改訂新版 世界大百科事典 「大村氏」の意味・わかりやすい解説
大村氏 (おおむらうじ)
肥前国彼杵(そのぎ)郡大村を名字の地とした領主。藤原純友の子孫と称す。大村家信が1289年(正応2)蒙古合戦の恩賞として肥前神崎荘で田地3町と屋敷を配分されており,同氏の蒙古合戦への参戦がわかるほか,同氏が鎌倉御家人であった可能性を示している。鎌倉末期には大村が含まれる彼杵荘内に少なくとも五つの大村を名のる家があったことがわかり,1333年(元弘3)10月大村太郎,大村三郎入道らは守護大友貞載より深堀明意らの乱妨を停止するよう命ぜられ,35年(建武2)10月30日に大村平太入道は筑後豊福原合戦に武家方として参戦している。
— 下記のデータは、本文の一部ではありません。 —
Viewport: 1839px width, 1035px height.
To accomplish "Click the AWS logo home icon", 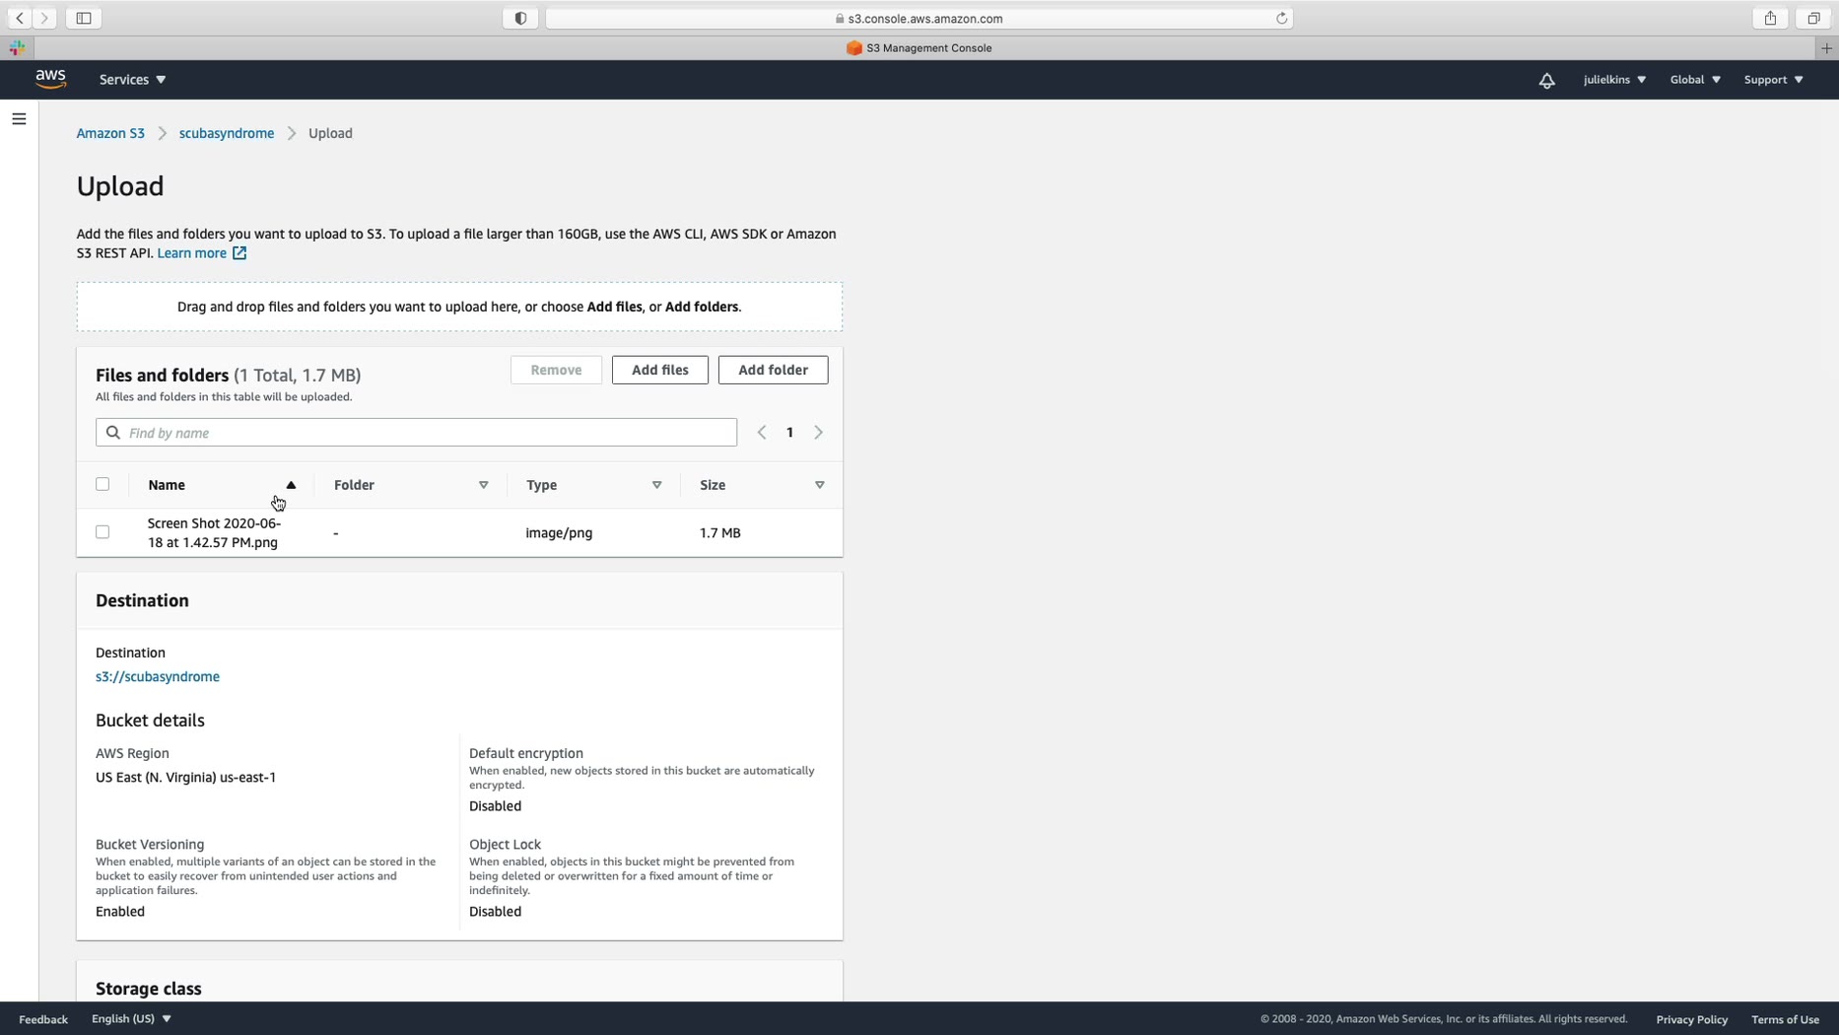I will [x=50, y=80].
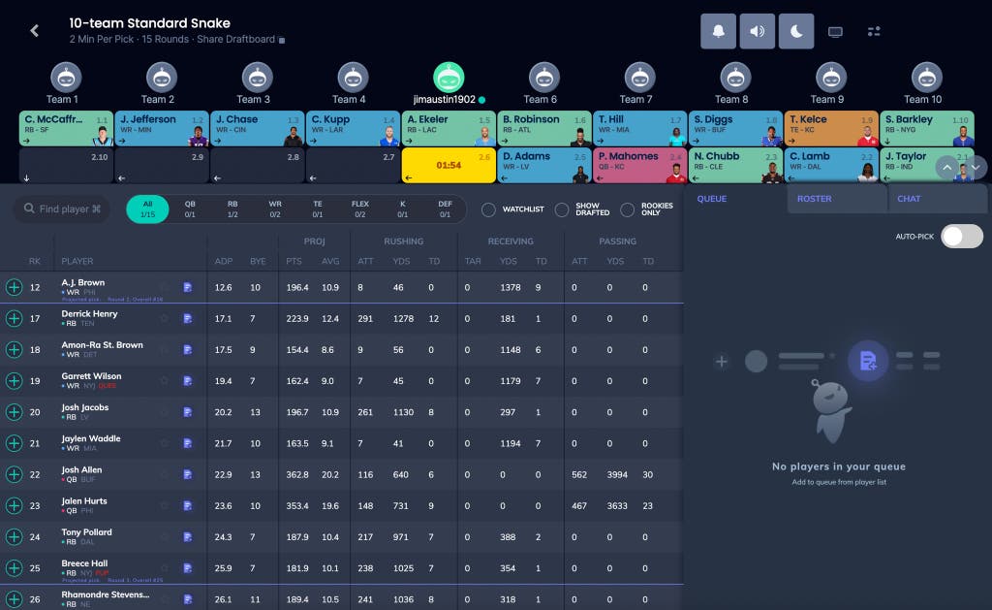Go back using the top-left arrow
This screenshot has width=992, height=610.
coord(35,31)
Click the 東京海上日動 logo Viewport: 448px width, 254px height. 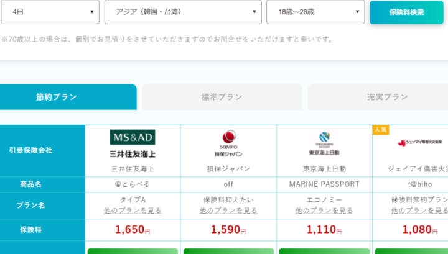tap(324, 143)
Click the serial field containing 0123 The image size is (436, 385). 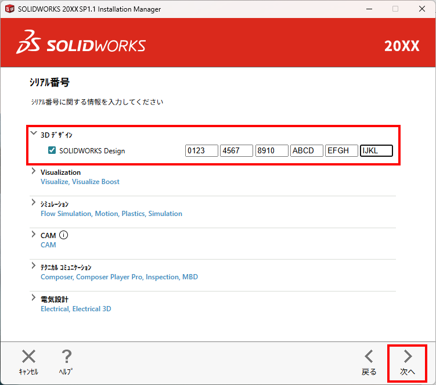pyautogui.click(x=201, y=150)
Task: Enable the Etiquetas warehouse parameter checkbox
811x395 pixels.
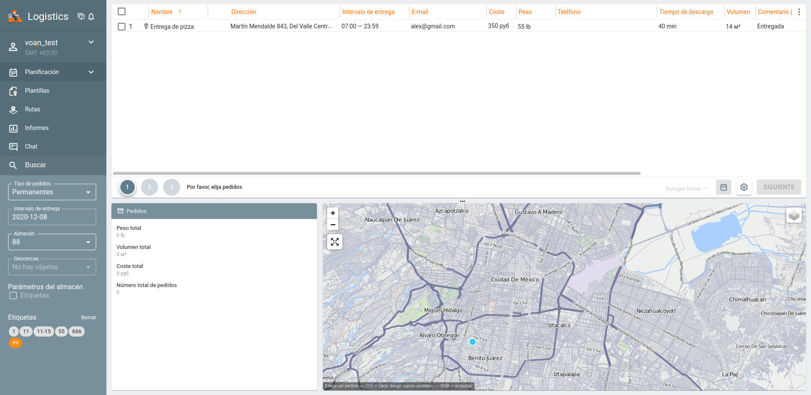Action: (x=13, y=296)

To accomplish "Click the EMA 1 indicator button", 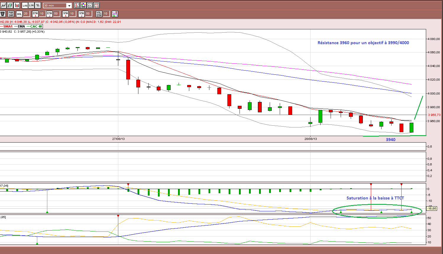I will [x=35, y=14].
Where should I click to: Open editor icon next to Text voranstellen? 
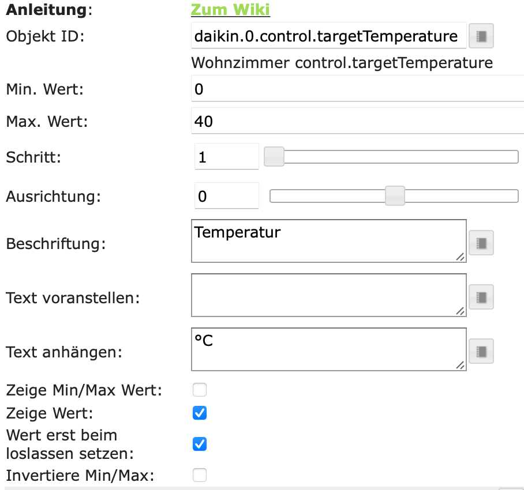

時代がとぶが1539年(天文8)1月29日以前に大村純前(すみあき)は有馬氏らとともに上京しているが,このとき国元で京商人に為替銭7000疋を渡し,京都で5000疋受けとっているのは金融,流通史の面で興味深い。また同年閏6月3日に純前は将軍足利義晴と対面を遂げており,室町幕府の奉公衆としての待遇をうけている。その養子大村純忠はキリシタン大名,長崎の教会への寄進者として有名。その子喜前(よしあき)は豊臣-徳川への変遷を生きぬき,子孫は2万7000余石の大名。維新後子爵のち伯爵。